Photodegradation contributes to forest leaf litter decomposition

Qing-Wei Wang and Marta Pieriste inspecting leaf-litter decomposition filters in the understorey site of a Japanese beech forest

The contribution of photodegradation to litter decomposition in a temperate forest gap and understorey

In a study recently published in New Phytologist with our collaborator Qing-Wei Wang, we found that the spectral composition of light in a forest gap and understorey through the year affected the rate of photodegradation of senescent leaf litter material across a variety of native plant species. This finding that photodegradation plays an important role in forest litter decomposition has potentially far-reaching consequences, and could partially explain the hole in the carbon budget in this ecosystem.

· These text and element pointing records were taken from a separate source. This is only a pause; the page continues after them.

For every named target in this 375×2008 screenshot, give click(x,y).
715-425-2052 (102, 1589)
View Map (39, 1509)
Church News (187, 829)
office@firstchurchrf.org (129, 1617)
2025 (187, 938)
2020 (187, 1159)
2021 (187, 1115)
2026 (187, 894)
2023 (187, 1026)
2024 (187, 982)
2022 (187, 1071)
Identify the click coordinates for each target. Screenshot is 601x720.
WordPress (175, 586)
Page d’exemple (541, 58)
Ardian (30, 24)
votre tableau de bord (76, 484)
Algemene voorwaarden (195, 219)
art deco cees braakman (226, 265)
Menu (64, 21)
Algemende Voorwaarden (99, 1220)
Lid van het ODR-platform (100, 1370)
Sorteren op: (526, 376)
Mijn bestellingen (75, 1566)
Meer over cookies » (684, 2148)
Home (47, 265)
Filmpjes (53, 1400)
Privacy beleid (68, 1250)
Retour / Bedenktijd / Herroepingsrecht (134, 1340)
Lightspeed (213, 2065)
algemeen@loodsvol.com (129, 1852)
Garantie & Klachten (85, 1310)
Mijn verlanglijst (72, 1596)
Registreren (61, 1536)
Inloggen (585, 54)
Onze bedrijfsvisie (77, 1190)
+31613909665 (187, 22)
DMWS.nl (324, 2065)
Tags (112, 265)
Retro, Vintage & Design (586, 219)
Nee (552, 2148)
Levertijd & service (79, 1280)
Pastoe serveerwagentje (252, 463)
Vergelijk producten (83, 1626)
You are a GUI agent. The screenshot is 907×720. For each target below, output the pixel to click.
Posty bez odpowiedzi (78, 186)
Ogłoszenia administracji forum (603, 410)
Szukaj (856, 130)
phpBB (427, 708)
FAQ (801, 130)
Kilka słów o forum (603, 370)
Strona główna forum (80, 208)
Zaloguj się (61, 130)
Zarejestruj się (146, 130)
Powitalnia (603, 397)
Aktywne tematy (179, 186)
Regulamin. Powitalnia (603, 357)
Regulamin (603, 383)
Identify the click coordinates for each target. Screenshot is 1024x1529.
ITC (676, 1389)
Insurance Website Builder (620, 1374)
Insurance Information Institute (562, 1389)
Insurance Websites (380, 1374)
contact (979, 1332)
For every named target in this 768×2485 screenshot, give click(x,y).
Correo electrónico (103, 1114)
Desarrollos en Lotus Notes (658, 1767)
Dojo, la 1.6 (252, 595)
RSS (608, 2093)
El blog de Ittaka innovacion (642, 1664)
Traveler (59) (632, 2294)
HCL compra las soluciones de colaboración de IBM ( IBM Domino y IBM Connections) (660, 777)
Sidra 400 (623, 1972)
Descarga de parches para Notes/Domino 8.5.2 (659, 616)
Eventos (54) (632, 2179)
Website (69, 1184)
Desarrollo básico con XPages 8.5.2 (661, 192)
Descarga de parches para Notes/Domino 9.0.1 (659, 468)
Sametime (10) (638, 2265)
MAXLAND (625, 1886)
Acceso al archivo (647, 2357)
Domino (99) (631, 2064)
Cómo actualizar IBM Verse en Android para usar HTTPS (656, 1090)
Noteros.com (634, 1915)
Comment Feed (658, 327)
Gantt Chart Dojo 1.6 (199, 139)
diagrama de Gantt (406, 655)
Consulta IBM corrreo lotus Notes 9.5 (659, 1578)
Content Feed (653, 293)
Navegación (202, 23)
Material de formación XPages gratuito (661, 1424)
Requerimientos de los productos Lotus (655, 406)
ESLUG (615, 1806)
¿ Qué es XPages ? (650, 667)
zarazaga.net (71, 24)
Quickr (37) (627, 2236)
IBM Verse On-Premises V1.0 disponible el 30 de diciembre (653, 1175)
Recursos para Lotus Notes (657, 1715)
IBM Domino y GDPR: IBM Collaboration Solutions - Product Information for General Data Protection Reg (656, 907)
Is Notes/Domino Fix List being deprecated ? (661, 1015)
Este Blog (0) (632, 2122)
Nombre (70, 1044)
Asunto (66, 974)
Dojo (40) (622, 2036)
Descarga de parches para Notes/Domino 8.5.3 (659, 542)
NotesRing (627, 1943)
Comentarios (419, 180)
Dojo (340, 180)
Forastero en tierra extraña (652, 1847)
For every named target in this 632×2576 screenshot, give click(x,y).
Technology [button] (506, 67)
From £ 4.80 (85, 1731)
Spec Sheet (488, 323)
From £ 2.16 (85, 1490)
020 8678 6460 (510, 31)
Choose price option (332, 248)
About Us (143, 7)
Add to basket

Wang QW, Pieristè M, Kenta T, Liu C, Robson TM, Kurokawa H (2020) Photodegradation enhances litter decomposition modulated with canopy openness in a temperate forest. New Phytologist. NPH17022 https://doi.org/10.1111/nph.17022

Enhanced decomposition can occur through direct photochemical mineralisation, but in temperate forests effects of increased temperature and the availability of substrates for microbial decompositions can be even more important. These actions of photofacilitation are highly wavelength dependent and the subtilties of these responses can only be identified through very large scale experimental manipulations of sunlight, as was done in this ambitious experiment.